** Begin PROVIDED DATA **

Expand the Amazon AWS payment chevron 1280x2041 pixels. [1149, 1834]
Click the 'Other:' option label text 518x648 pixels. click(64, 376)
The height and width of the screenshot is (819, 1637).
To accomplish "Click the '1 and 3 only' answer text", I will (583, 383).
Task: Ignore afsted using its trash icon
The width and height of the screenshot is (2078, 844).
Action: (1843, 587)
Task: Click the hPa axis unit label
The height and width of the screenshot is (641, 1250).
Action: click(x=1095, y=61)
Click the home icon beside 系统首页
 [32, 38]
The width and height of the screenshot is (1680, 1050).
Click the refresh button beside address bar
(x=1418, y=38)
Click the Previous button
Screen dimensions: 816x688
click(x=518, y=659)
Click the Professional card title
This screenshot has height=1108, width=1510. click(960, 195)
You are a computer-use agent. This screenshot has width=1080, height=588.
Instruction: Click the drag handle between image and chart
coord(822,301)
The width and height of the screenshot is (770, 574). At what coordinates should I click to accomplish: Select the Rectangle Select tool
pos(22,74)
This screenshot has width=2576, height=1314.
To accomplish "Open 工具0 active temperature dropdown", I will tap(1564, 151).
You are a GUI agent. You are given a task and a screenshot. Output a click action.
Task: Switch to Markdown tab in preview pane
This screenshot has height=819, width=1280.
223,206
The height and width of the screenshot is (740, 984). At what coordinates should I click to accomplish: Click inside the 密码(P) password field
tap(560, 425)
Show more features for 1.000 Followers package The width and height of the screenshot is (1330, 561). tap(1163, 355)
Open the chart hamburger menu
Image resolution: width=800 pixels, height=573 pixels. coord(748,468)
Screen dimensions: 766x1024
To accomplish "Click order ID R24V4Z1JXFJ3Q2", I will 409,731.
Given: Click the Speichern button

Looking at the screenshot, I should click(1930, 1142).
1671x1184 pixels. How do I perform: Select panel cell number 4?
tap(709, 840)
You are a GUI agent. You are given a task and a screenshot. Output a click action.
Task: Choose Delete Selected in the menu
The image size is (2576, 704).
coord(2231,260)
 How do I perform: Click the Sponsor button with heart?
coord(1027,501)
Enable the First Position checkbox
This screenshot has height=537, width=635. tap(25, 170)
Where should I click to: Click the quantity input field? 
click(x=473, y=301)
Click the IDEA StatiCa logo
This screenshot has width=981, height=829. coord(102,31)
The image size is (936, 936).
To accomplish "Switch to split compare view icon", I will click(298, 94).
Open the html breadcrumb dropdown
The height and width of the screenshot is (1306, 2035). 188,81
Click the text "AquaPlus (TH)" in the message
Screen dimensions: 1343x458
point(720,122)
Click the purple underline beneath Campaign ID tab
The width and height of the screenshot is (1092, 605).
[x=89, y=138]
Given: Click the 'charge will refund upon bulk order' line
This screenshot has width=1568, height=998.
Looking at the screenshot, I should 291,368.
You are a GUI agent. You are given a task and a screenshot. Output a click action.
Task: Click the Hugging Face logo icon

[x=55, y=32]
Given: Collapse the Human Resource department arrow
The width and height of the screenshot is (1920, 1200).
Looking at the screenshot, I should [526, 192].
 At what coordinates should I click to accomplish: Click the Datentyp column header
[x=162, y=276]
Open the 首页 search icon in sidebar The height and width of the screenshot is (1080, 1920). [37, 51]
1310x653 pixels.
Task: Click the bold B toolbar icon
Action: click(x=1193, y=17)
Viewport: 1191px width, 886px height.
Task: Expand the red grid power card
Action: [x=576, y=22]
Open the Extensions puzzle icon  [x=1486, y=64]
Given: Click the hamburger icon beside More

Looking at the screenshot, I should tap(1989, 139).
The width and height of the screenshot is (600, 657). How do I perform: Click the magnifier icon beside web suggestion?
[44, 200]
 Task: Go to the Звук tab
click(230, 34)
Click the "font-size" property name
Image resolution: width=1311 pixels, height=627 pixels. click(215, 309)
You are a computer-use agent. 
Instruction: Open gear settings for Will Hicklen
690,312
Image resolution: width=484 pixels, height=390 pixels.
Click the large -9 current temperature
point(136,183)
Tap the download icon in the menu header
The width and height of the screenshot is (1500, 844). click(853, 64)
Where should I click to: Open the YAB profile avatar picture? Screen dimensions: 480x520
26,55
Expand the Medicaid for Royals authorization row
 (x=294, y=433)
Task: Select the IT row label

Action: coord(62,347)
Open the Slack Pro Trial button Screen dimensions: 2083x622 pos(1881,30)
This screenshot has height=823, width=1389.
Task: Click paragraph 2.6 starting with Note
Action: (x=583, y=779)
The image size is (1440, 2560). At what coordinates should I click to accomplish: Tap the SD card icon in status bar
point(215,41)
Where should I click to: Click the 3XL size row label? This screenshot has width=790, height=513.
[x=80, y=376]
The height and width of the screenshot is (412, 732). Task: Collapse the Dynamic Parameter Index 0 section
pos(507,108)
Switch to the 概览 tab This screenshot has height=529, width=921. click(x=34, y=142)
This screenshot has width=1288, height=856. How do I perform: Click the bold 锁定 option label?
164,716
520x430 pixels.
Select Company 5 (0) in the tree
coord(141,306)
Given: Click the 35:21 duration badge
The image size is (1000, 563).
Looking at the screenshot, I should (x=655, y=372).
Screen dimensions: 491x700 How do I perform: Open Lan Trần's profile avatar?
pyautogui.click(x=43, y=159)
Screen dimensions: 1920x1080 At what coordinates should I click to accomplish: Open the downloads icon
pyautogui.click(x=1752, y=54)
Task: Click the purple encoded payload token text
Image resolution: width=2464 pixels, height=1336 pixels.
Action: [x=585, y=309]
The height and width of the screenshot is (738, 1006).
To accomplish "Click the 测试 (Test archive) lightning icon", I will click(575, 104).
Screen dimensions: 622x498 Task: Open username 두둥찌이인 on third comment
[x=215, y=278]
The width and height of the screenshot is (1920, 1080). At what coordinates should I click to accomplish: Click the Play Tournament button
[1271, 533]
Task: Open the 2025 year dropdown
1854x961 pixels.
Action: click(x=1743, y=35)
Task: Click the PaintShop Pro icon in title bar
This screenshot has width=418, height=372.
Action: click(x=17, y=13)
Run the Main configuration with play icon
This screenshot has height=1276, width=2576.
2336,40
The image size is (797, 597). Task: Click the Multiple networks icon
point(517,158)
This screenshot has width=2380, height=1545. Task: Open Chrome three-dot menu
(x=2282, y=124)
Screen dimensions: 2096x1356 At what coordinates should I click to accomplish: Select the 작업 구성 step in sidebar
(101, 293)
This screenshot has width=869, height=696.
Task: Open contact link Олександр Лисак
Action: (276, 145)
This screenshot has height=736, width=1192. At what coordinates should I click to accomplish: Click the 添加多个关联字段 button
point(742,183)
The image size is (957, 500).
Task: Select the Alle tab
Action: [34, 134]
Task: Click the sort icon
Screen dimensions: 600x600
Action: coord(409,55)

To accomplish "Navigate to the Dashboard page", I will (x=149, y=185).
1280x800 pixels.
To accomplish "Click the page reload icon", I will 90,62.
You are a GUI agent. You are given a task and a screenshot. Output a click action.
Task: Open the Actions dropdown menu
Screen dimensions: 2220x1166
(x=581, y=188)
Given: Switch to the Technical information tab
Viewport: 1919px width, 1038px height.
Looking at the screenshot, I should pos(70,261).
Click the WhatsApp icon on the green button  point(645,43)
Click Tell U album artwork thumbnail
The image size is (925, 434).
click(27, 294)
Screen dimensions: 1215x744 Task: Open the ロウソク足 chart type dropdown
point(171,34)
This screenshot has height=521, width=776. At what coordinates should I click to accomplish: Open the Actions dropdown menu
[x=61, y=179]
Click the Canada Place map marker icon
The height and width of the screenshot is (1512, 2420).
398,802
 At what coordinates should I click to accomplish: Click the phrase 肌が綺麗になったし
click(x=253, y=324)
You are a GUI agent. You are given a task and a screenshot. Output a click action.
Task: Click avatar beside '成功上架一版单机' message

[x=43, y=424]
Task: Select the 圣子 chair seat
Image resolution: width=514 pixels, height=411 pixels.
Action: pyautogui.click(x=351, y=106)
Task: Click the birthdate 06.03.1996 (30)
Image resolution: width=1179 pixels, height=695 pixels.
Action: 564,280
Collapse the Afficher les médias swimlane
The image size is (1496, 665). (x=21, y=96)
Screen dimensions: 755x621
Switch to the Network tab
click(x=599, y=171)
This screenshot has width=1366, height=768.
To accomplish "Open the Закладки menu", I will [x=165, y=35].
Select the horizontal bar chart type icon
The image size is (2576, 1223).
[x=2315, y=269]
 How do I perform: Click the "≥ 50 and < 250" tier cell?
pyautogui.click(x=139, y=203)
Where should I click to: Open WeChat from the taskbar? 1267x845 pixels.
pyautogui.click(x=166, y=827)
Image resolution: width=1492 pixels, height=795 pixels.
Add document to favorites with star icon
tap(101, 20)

** End PROVIDED DATA **

[TASK PROMPT]: Update the lines from the very first one down to the line containing "will tap(1564, 151).", replacing "chevron" with "arrow" and leaving everything else unchanged.

[EXPECTED ANSWER]:
Expand the Amazon AWS payment arrow 1280x2041 pixels. [1149, 1834]
Click the 'Other:' option label text 518x648 pixels. click(64, 376)
The height and width of the screenshot is (819, 1637).
To accomplish "Click the '1 and 3 only' answer text", I will (583, 383).
Task: Ignore afsted using its trash icon
The width and height of the screenshot is (2078, 844).
Action: (1843, 587)
Task: Click the hPa axis unit label
The height and width of the screenshot is (641, 1250).
Action: click(x=1095, y=61)
Click the home icon beside 系统首页
 [32, 38]
The width and height of the screenshot is (1680, 1050).
Click the refresh button beside address bar
(x=1418, y=38)
Click the Previous button
Screen dimensions: 816x688
click(x=518, y=659)
Click the Professional card title
This screenshot has height=1108, width=1510. click(960, 195)
You are a computer-use agent. This screenshot has width=1080, height=588.
Instruction: Click the drag handle between image and chart
coord(822,301)
The width and height of the screenshot is (770, 574). At what coordinates should I click to accomplish: Select the Rectangle Select tool
pos(22,74)
This screenshot has width=2576, height=1314.
To accomplish "Open 工具0 active temperature dropdown", I will tap(1564, 151).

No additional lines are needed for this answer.